Peristiwa ini terjadi pada Senin (20/10/2025) sekitar pukul 12.00 WIB di Lapas Kelas II B Kutacane, Desa Kota Kutacane, Kecamatan Babussalam, Kabupaten Aceh Tenggara. Kedua pelaku diketahui berinisial S (34), warga Desa Lawe Rutung, Kecamatan Lawe Bulan, dan J (37), warga Desa Raja, Kecamatan Babussalam.
Dari tangan keduanya, petugas menemukan 1 bungkus sabu seberat 5 gram, plastik bening, serta 1 unit handphone OPPO A16 beserta kartu SIM.
Kasi Humas Polres Aceh Tenggara menjelaskan bahwa pengungkapan bermula dari kecurigaan petugas lapas terhadap J. Saat dilakukan penggeledahan, ditemukan satu bungkus sabu di saku celana kirinya.
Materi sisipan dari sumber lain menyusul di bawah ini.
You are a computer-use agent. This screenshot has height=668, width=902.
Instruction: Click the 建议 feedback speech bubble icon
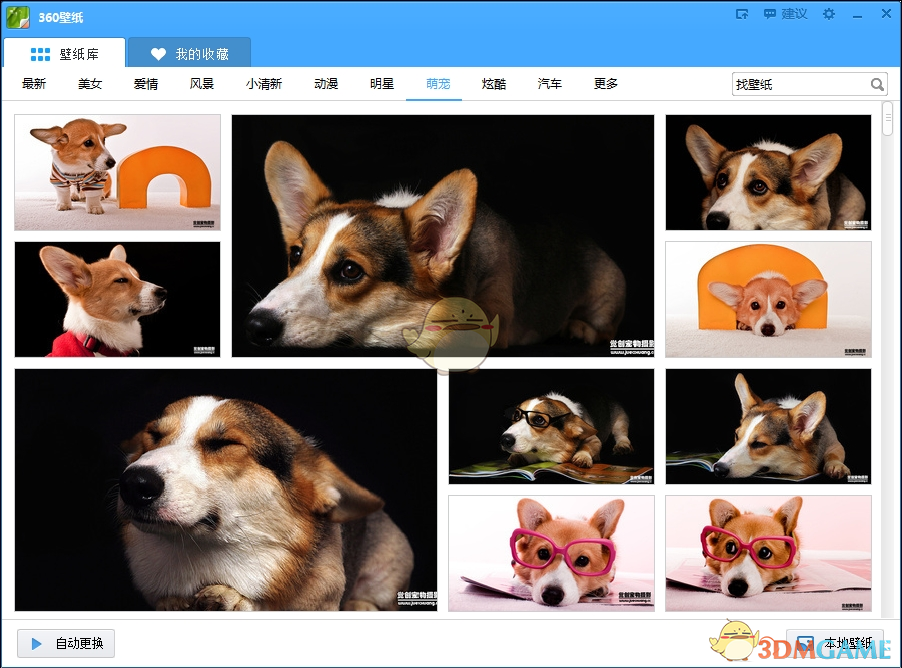tap(770, 14)
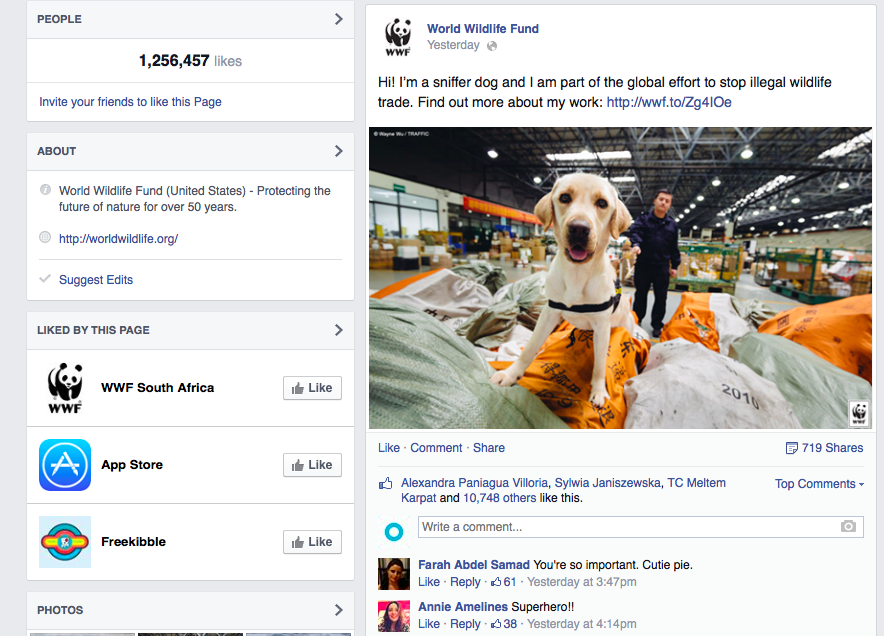The image size is (884, 636).
Task: Like the App Store page
Action: point(312,465)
Setelah diinterogasi, J mengaku bahwa barang haram tersebut merupakan milik bersama dengan S, sesama napi di lapas yang sama.
“Petugas lapas langsung mengamankan kedua napi dan melaporkan kejadian ini ke Polres Aceh Tenggara. Setelah menerima laporan, petugas kami segera mendatangi lokasi untuk melakukan pemeriksaan serta mengamankan barang bukti,” ujarnya.
Kedua pelaku beserta barang bukti kini telah dibawa ke Satresnarkoba Polres Aceh Tenggara untuk menjalani penyidikan lebih lanjut.
Kapolres Aceh Tenggara AKBP Yulhendri, S.I.K., melalui Kasi Humas, menyampaikan apresiasi kepada petugas lapas atas ketelitian mereka dalam menggagalkan peredaran narkoba di lingkungan penjara.
“Tidak ada ruang bagi pelaku narkotika, baik di luar maupun di dalam penjara. Kami akan terus berkoordinasi dengan pihak lapas dan instansi terkait untuk menekan peredaran barang haram ini,” tegasnya.
Pengungngkapan kasus ini diharapkan menjadi peringatan keras bagi siapa pun yang mencoba menyelundupkan atau mengedarkan narkoba di lingkungan lapas maupun masyarakat umum. Saat ini, penyidik Satresnarkoba Polres Agara masih terus melakukan pendalaman dan pengembangan kasus tersebut.